→ **Problem requirements**
The response should hold every record from the listing that follows, verbatim, and no pictures.

→ **Stored data**

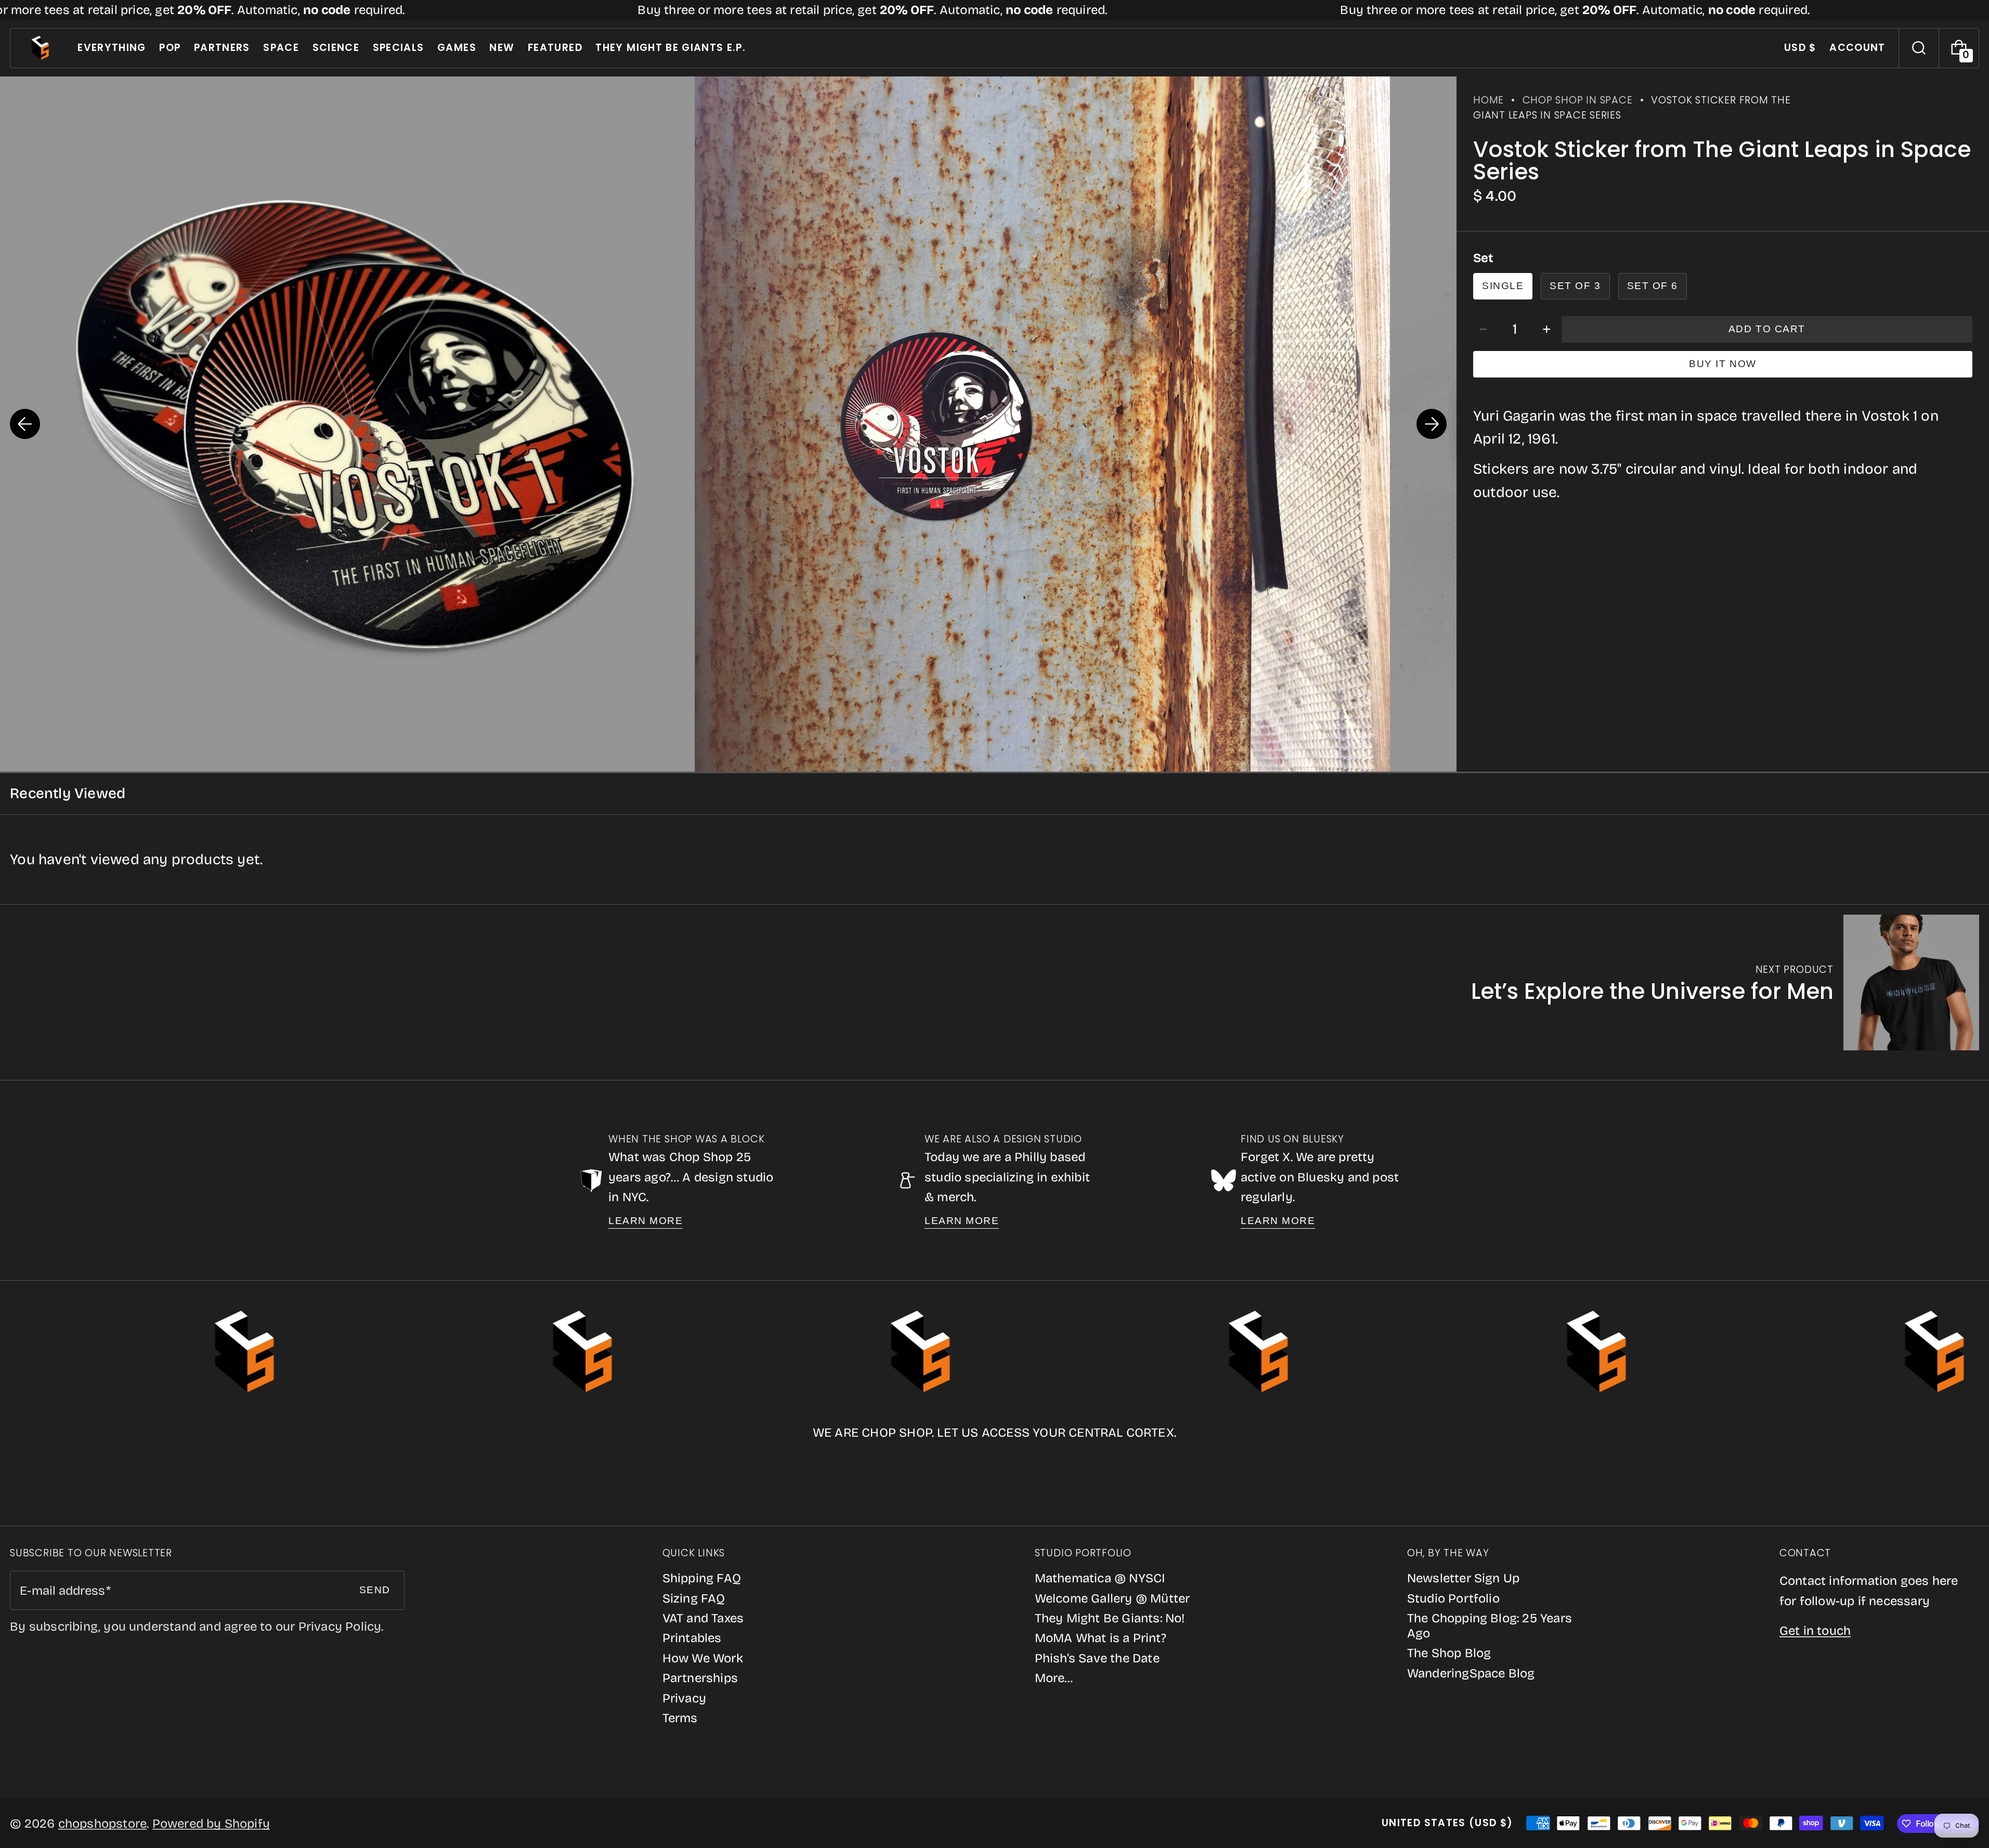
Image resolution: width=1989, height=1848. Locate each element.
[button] (1919, 48)
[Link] (994, 10)
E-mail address (62, 1590)
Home (1488, 100)
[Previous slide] (25, 424)
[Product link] (1725, 982)
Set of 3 (1575, 285)
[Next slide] (1431, 424)
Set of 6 (1652, 285)
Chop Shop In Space (1578, 100)
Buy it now (1722, 363)
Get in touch (1815, 1630)
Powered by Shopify (211, 1823)
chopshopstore (102, 1823)
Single (1503, 285)
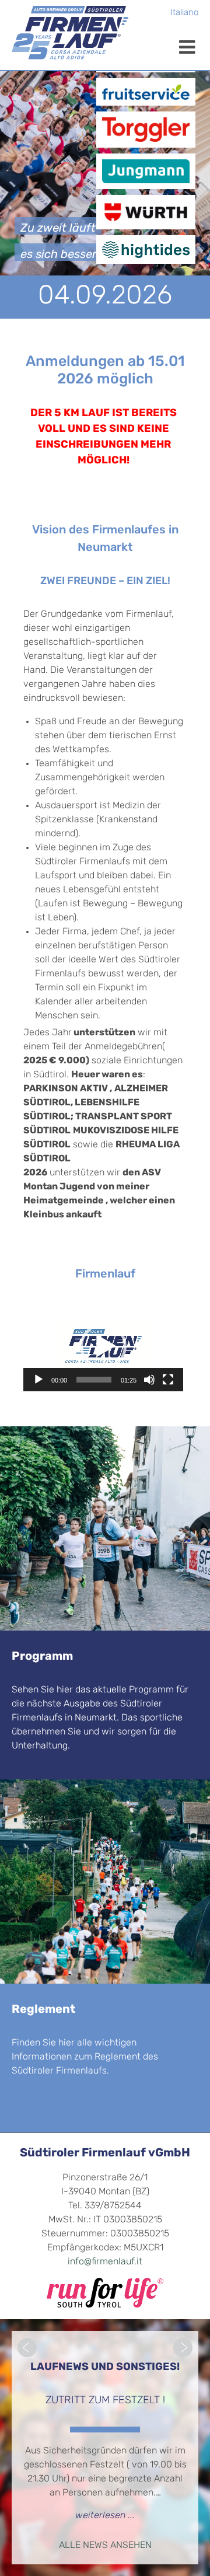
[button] (103, 1346)
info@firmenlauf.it (105, 2262)
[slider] (93, 1380)
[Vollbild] (168, 1379)
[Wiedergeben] (38, 1379)
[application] (103, 1346)
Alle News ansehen (105, 2545)
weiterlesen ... (105, 2516)
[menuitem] (184, 13)
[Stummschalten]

→ **Your response**
Image resolution: width=1989, height=1848. Locate each element.
[button] (1919, 48)
[Link] (994, 10)
E-mail address (62, 1590)
Home (1488, 100)
[Previous slide] (25, 424)
[Product link] (1725, 982)
Set of 3 (1575, 285)
[Next slide] (1431, 424)
Set of 6 (1652, 285)
Chop Shop In Space (1578, 100)
Buy it now (1722, 363)
Get in touch (1815, 1630)
Powered by Shopify (211, 1823)
chopshopstore (102, 1823)
Single (1503, 285)
[button] (103, 1346)
info@firmenlauf.it (105, 2262)
[slider] (93, 1380)
[Vollbild] (168, 1379)
[Wiedergeben] (38, 1379)
[application] (103, 1346)
Alle News ansehen (105, 2545)
weiterlesen ... (105, 2516)
[menuitem] (184, 13)
[Stummschalten]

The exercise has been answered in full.